What to do: Print, please, exactly the lines from the one with "Click the 'База № 1' label" through the final line of the data below, with both ends included and the pictures left out.

Saved entries:

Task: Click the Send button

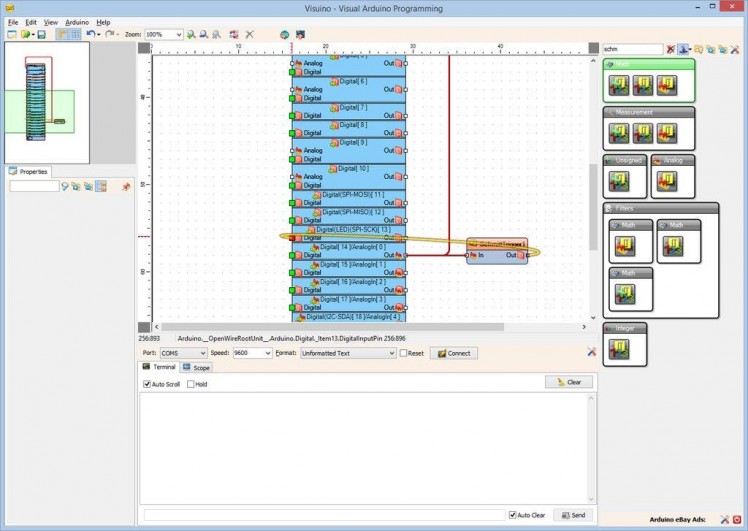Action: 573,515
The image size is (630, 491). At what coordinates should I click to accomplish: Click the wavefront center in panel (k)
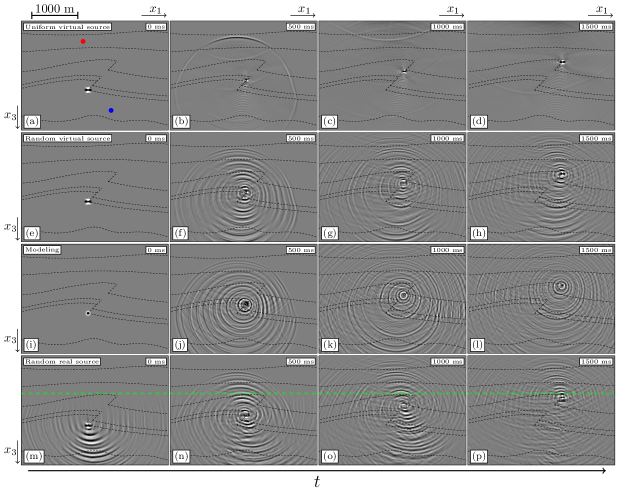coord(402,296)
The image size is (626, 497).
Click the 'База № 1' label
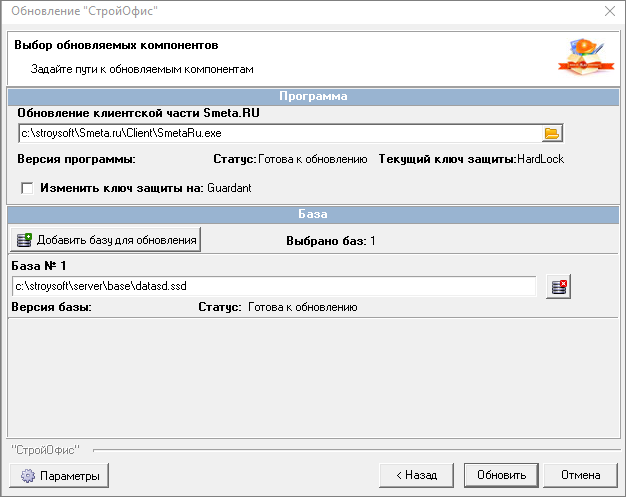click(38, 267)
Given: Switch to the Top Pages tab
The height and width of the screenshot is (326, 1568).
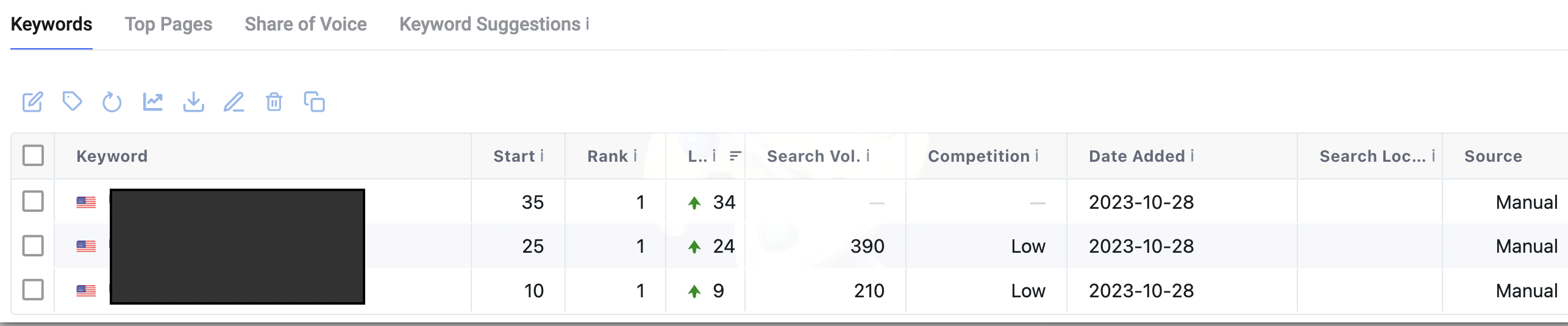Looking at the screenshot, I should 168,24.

Solution to this problem:
Click the 'База № 1' label
click(38, 267)
Given: Switch to the Top Pages tab
The height and width of the screenshot is (326, 1568).
Looking at the screenshot, I should 168,24.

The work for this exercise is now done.